Bonobos get it on every which way. Really, truly. Every. Which. Way. But there is a line that lady bonobos have drawn in the sand, and it turns out that line is “unattractive males.”
You might know bonobos as the more peaceful cousins of chimpanzees. If you didn’t already know them, welcome to the world of bonobos—there’s a lot of sex. Which isn’t to say that they’re constantly having sex, just that they’re a very free-spirited group of apes. Unlike humans, they don’t seem to have stigmas against sexual acts, so they pretty much do it any way they want. And they want it a lot of ways.
Until recently, primate biologists thought that meant that female bonobos must mate with a wide variety of males. Their more aggressive chimp relatives have a hierarchy of males, and only the top of the pyramid gets to mate with the group’s females. But bonobos spread the love, so it would make sense for them to have more mate pairings.
Not so. Three biologists spent years tracking matings in the Democratic Republic of the Congo and found that female bonobos pretty much all go for the same few males. They published their findings in the journal Current Biology on Monday.
The bonobos turned out to be even more selective than chimp groups, who have a notoriously strict hierarchy. That might seem a little backwards, but it actually makes a lot of sense. In the chimp world, it’s perfectly acceptable to coerce a female into having sex, and “coerce” is a pretty generous word. If you’re okay with that method of persuasion, it follows that males who are lower on the ape totem pole will still be able to mate, if not quite as often as their stronger and more attractive adversaries. But bonobos are much more peaceful, so the lower-ranked fellas don’t even get a chance. It’s lady’s choice, and when she inevitably chooses your more desirable buddy—well, too bad.
This works out perfectly for female bonobos. Like humans, they only have to mate with partners they dig, which is definitely better than the whole violent coercion thing chimps have going on. Of course, if you’re a bonobo lady your sexual freedom means being pretty much constantly pregnant and raising all your babies as a single mom.
And female sexual choice doesn’t always work out in the animal kingdom—for either sex. Just look at ducks. Go on, look at ’em. Lady ducks have corkscrew-shaped vaginas, and it’s not because they like really kinky (sorry) sex. It’s because male ducks force themselves upon females so often that they’ve had to evolve physical defenses against intruding penises. See, male ducks have corkscrew-shaped penises—they just spiral in the opposite direction from duck vaginas. And oddly, this violent sexual arena is probably due to the evolutionary preservation of female choice. Having a defense against aggressive males means that the lady ducks still (mostly) get to pick their mates. They just have to put up with a lot of very unpleasant looking attempts from would-be suitors.
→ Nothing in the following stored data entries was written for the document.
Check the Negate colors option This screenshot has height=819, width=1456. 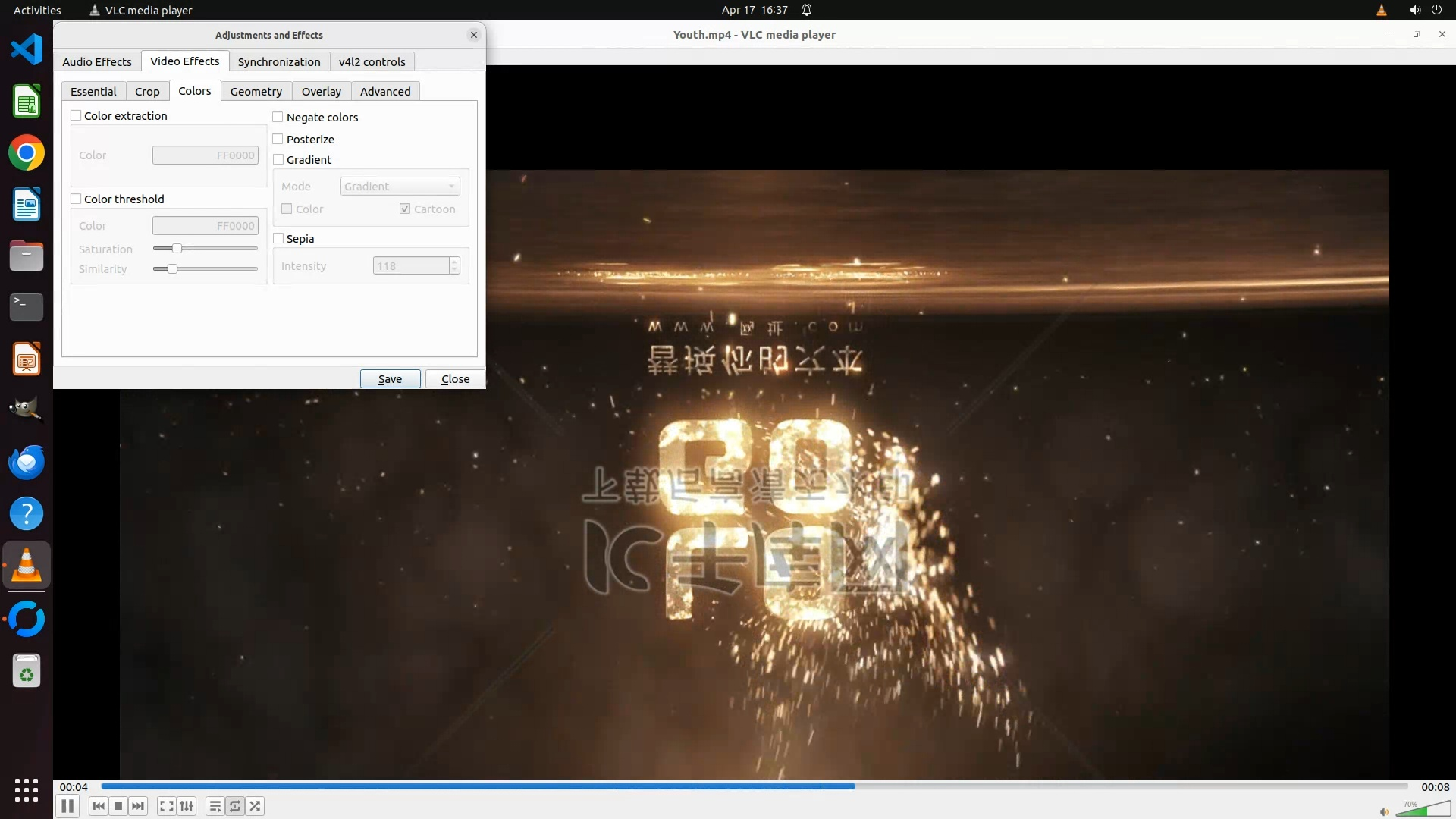pos(278,118)
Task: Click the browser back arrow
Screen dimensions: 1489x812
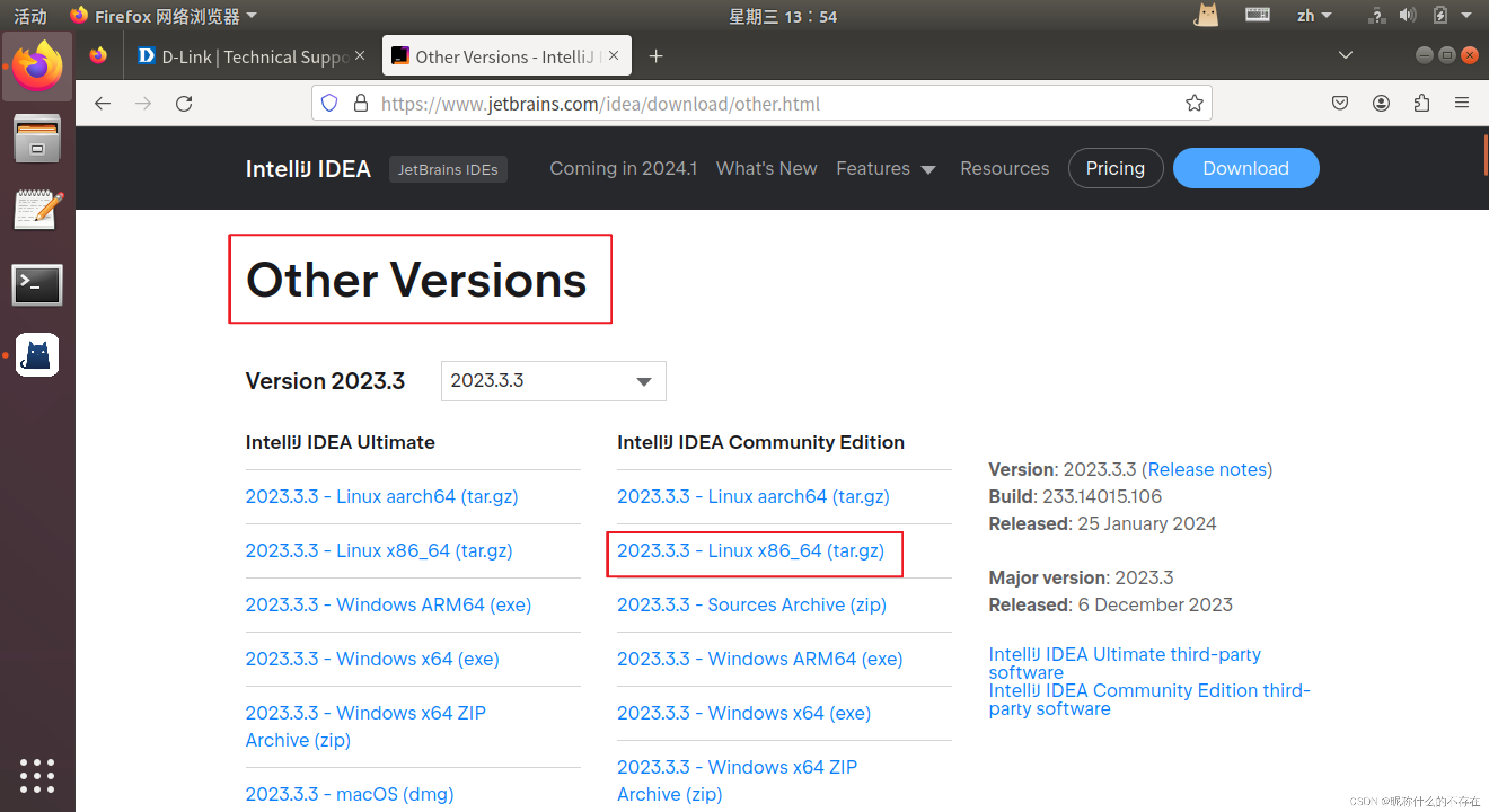Action: 102,103
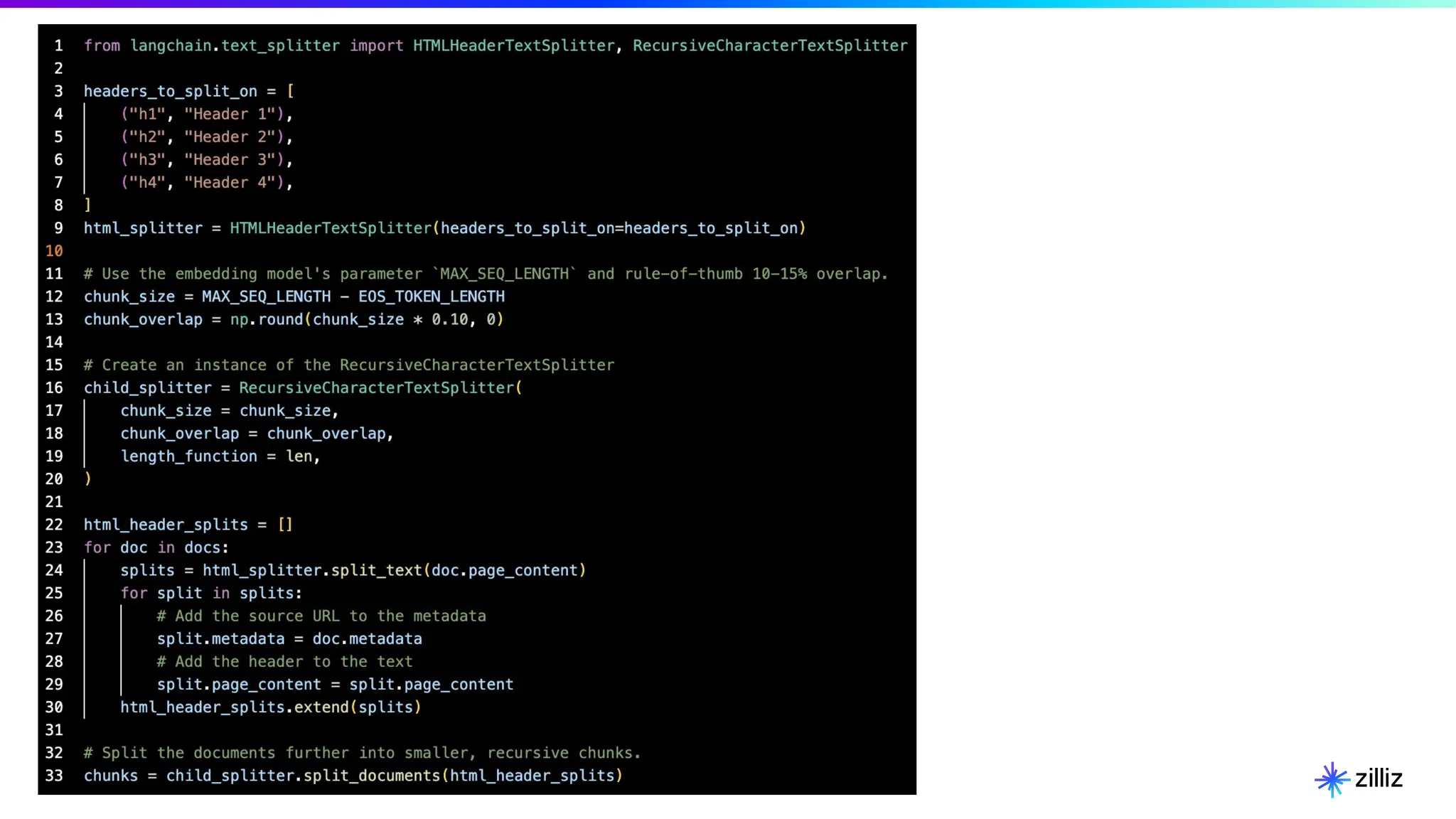This screenshot has height=819, width=1456.
Task: Click the HTMLHeaderTextSplitter import name
Action: [513, 46]
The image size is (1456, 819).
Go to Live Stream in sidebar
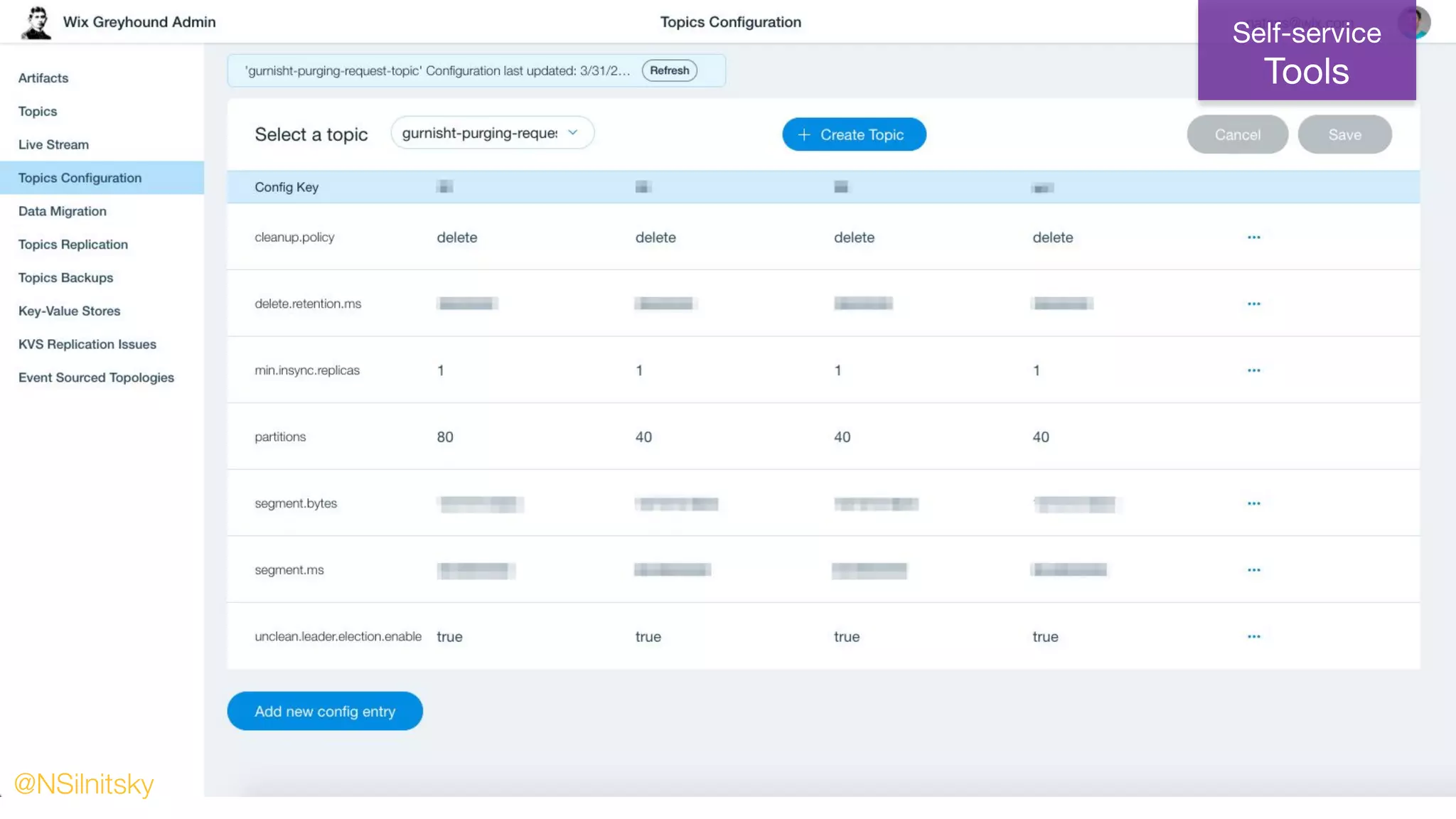tap(53, 145)
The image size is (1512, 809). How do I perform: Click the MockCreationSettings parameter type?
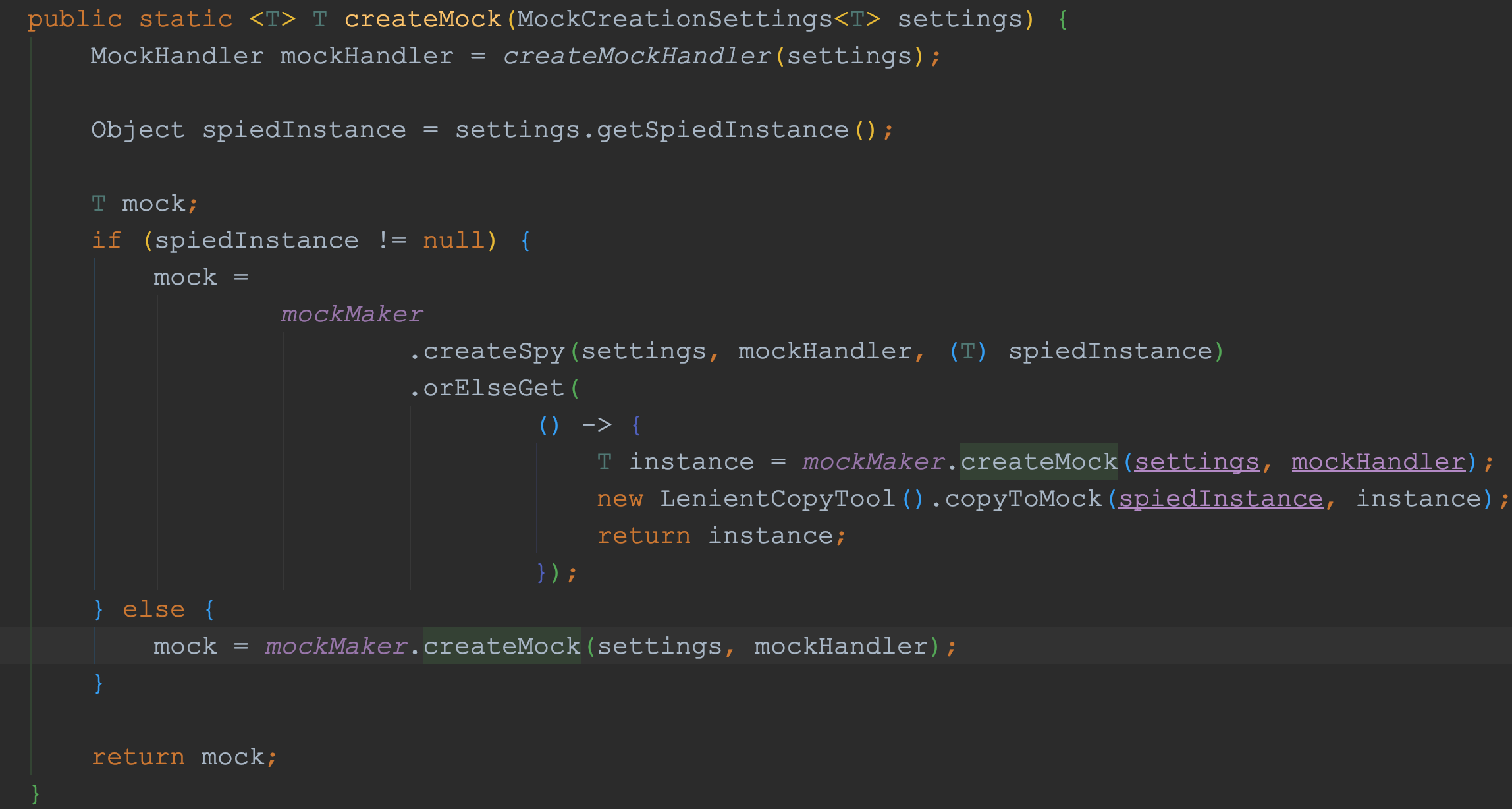tap(674, 19)
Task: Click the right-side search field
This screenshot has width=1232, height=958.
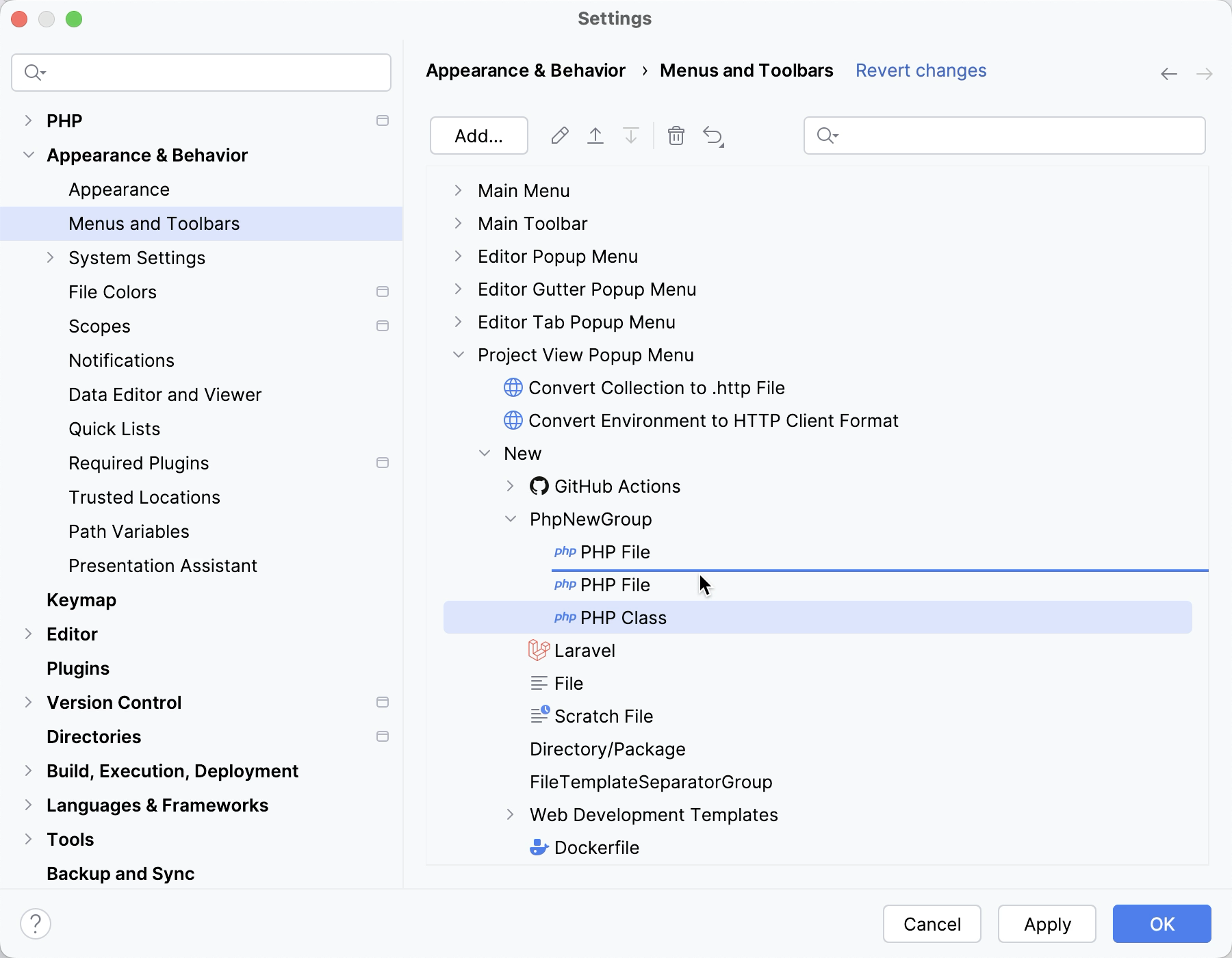Action: (1003, 135)
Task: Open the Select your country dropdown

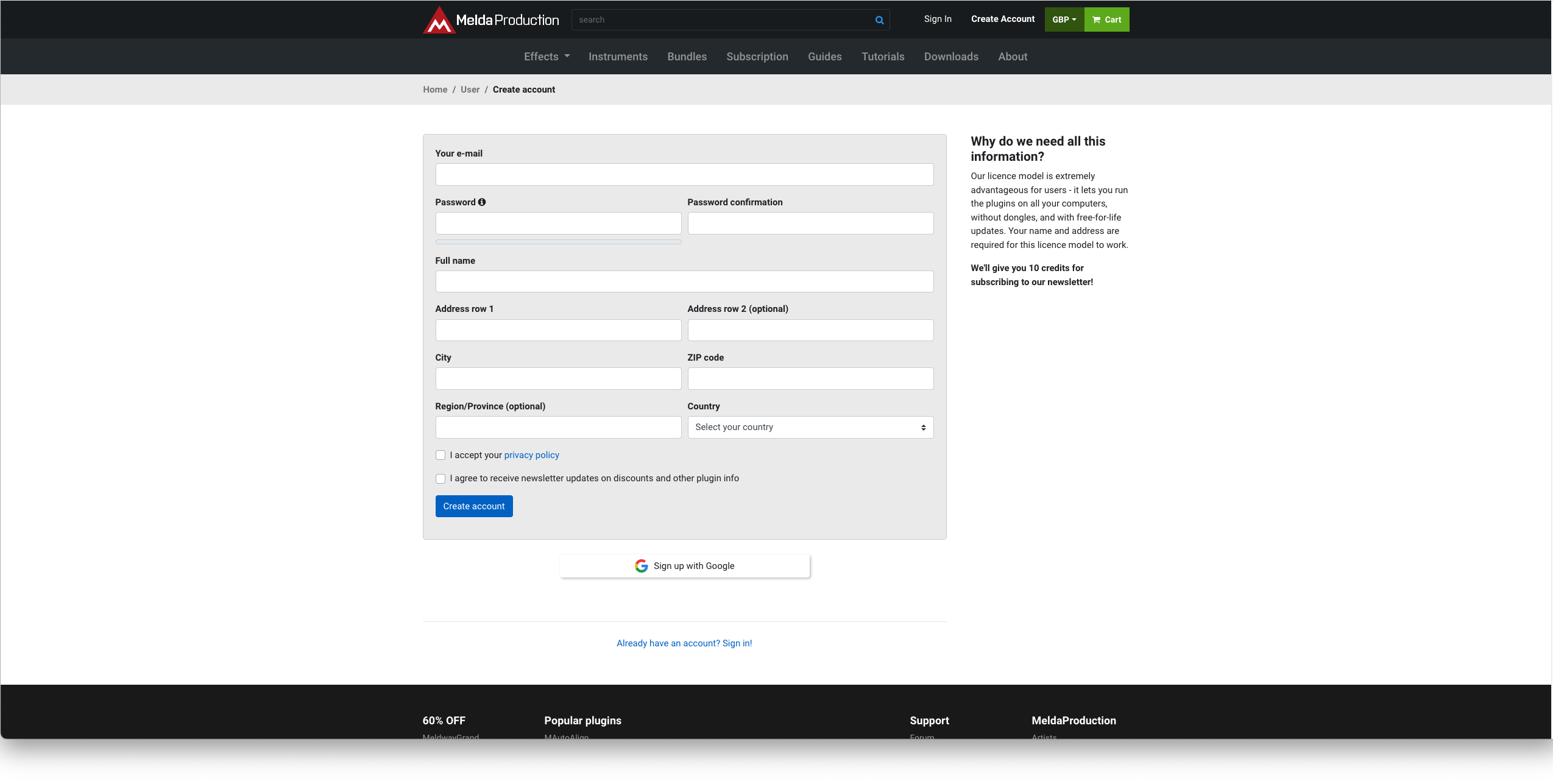Action: [x=810, y=428]
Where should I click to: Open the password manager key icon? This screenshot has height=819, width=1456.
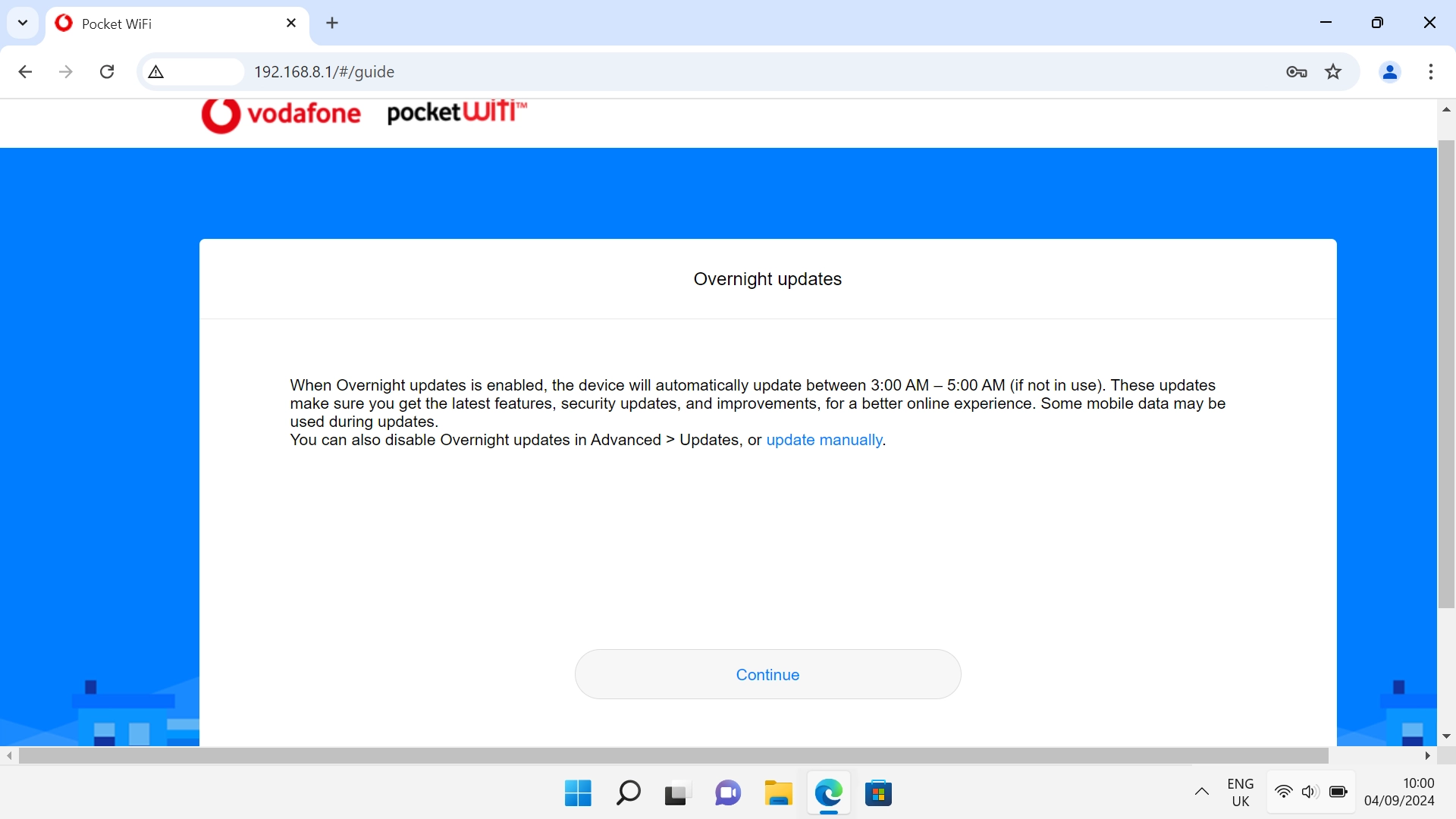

On the other hand (wing?), male birds get their beautiful plumage from female choice. Lady birds are usually pretty bland because they’re doing the choosing, so the men are forced to compete for female attention. The brighter or bigger the feathers, the more likely they are to be chosen.
Dominance is sexy to bonobos the way plumage is sexy to birds, so the dominant bonobos, well, dominate the sexual scene. And honestly, more power to them. They’re peaceful creatures who are totally chill about touching each other’s penises. Or vaginas! Any kind of touching, really. Shine on, you crazy bonobos.